Aku tak mendengar lagi apa yang diceritakan Suar. Pikiranku kembali terusik oleh percakapan bersama One Kiyah tadi sore. Aku mengingatkan One supaya tidak memberitahukan siapapun soal ini. Karena seminggu lagi, kakak Caya, Pitri akan menikah. Kalau ada satu orang saja yang tahu, lalu menyebarkannya pada yang lain, alamat orang sekampung akan tahu. Kalau orang kampung sudah tau, buyar sudah acara pernikahan Pitri. Tak akan ada yang datang menghadiri. Kalaupun ada, paling yang datang adalah yang waras-waras saja atau orang luar yang belum tahu.
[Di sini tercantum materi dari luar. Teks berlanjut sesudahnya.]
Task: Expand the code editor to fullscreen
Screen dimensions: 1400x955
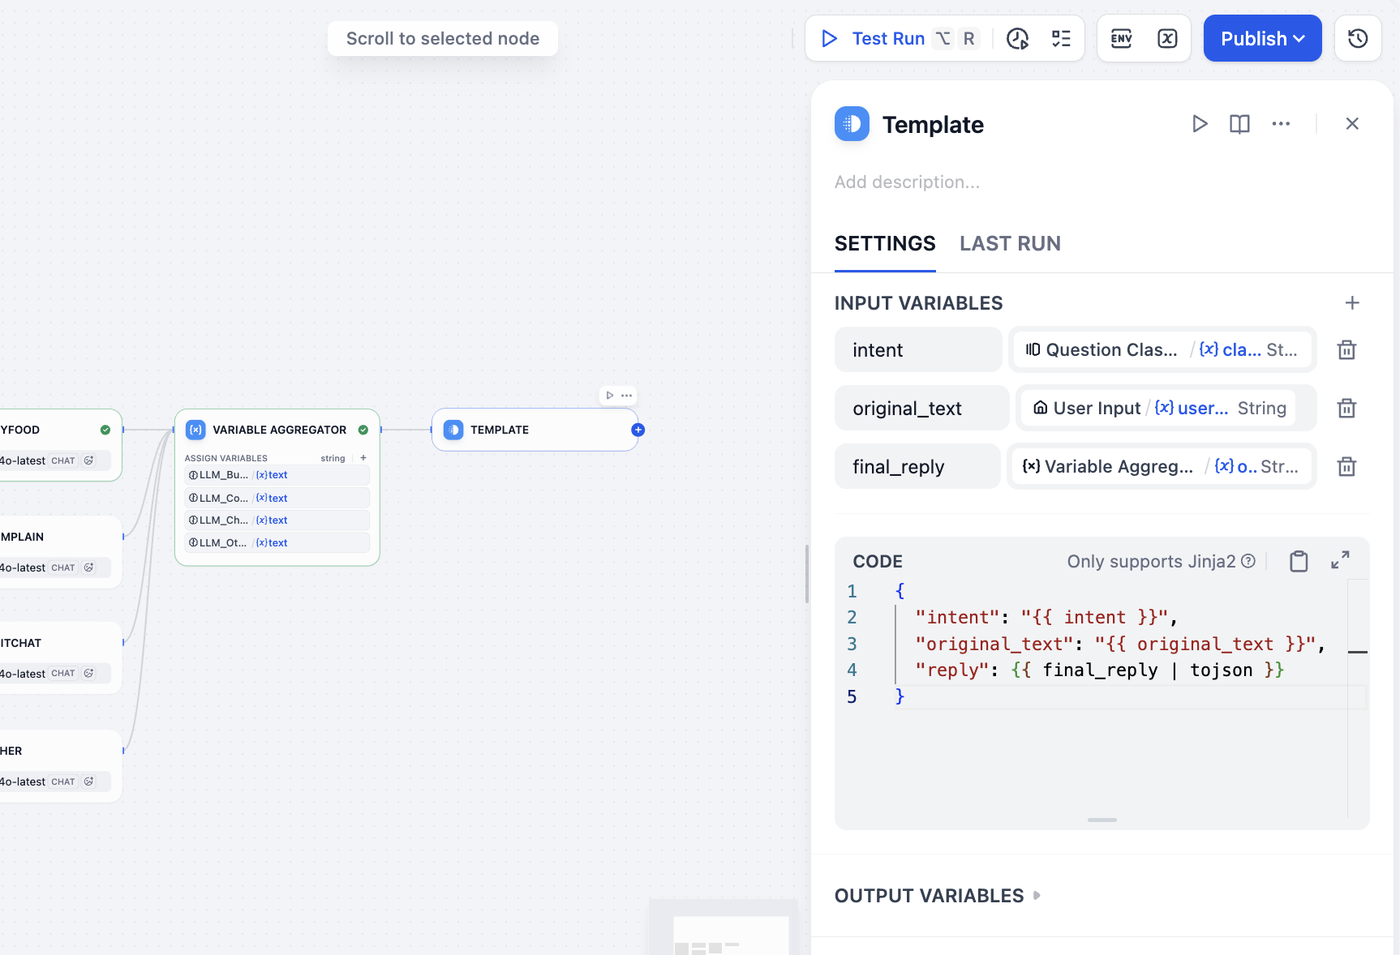Action: click(x=1340, y=560)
Anak-anak bertepuk tangan keras. Ada yang sambil bersuit. Suar memang salah satu muridku yang ekspresif. Bila ceritanya lucu, anak-anak akan terpingkal-pingkal dibuatnya. Bila itu sedih, anak-anak perempuan juga ikutan menangis. Tapi setelah itu mereka akan kembali tertawa oleh candaan Suar, Tepuk tangan dan suitan mereka membuatku terkesiap. Aku ikut bertepuk tangan.

"Wah, hebat kamu, Suar. Jadi, bagaimana dengan pasukan Nabi Sulaiman?"
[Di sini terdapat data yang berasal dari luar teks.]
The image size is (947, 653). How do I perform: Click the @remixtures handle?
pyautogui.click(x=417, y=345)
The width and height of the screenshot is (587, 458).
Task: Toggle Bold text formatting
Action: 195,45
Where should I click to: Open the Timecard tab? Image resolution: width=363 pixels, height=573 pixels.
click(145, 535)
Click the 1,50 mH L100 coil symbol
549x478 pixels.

"Lha, kok Nabi Sulaiman, Bu Guru? Aku tadi cerita tentang nabi Musa, Bu guru. Bu Guru melamun ya? Mata Bu Guru juga bengkak".

"Eh, maaf" aku gelagapan.

"Iya, Bu Guru. Dari tadi Bu Guru cuma melamun, ada apa, Bu Guru? Nengsih mengulangi pertanyaan yang sama.

"Iya Bu Guru, ada apa, Bu Guru?" Anak-anak lain ikut mendesak.

"Hari ini Caya tidak datang," aku mulai buka suara."Bu Guru sedang sedih, sesuatu telah terjadi pada Caya". Aku berhenti. Aku ingat, aku tidak boleh menceritakan hal ini pada anak-anak. Hampir saja keceplosan. Suasana hening seketika.

"Apa yang terjadi pada Caya, Bu Guru? Anak-anak kembali membuat suara. Kali ini sahut menyahut.

"Ah, tidak apa-apa. Tidak terjadi apa-apa pada Caya". Di tengah rasa penasaran anak-anak, seorang anak di barisan belakang berujar.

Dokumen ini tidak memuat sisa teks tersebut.